● EXERCISE DIRECTIONS
Transcribe every record as it stands and set the images aside.

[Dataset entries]
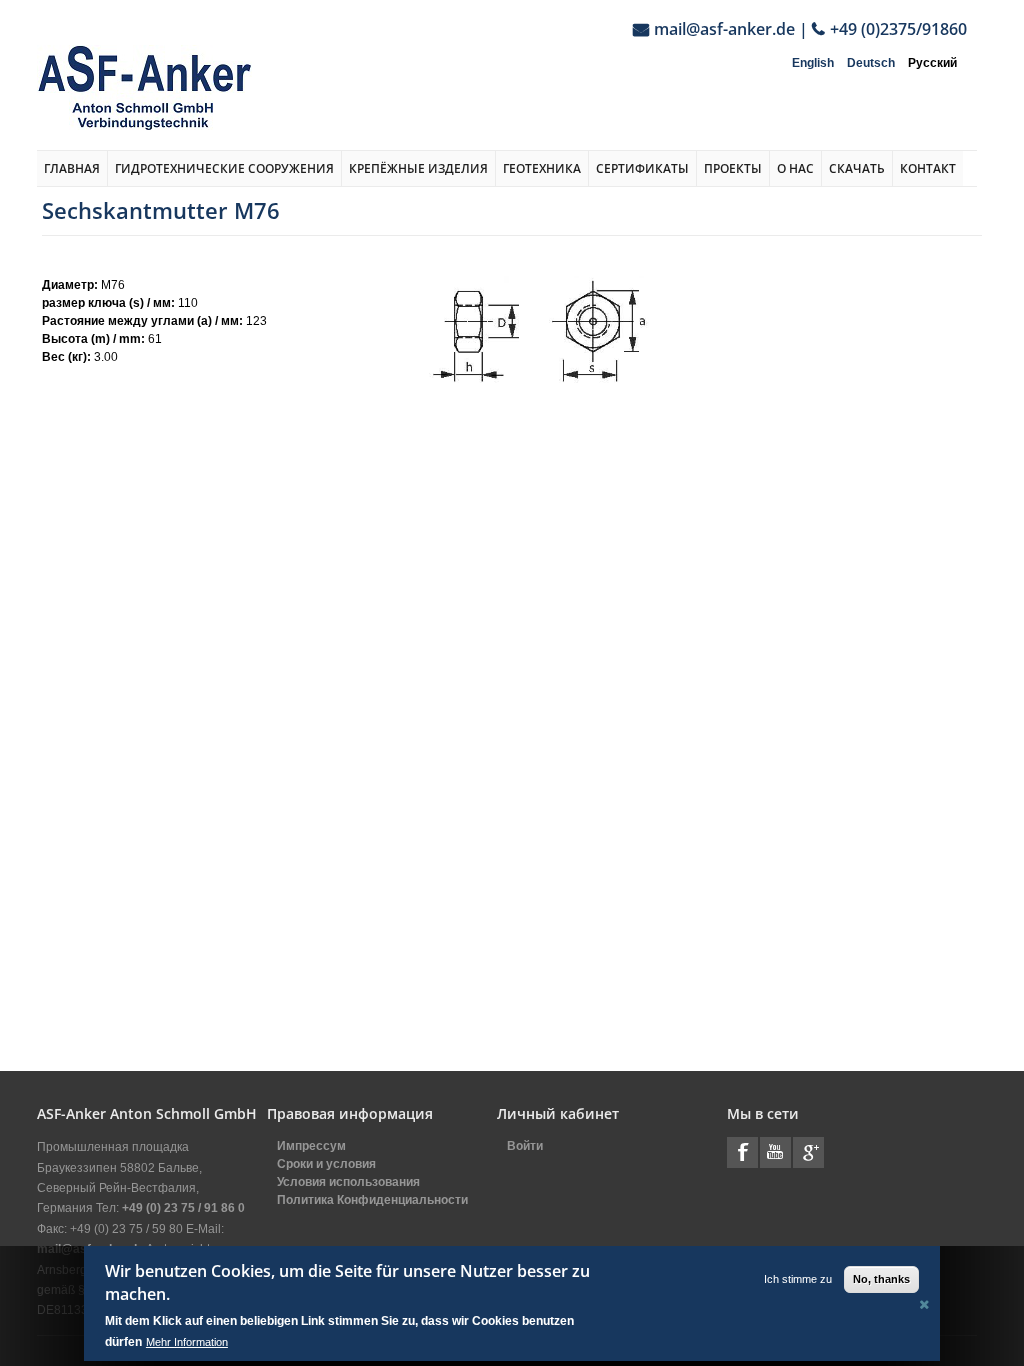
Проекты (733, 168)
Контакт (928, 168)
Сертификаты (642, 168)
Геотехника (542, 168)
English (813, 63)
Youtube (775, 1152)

● OUTPUT
Проекты (733, 168)
Контакт (928, 168)
Сертификаты (642, 168)
Геотехника (542, 168)
English (813, 63)
Youtube (775, 1152)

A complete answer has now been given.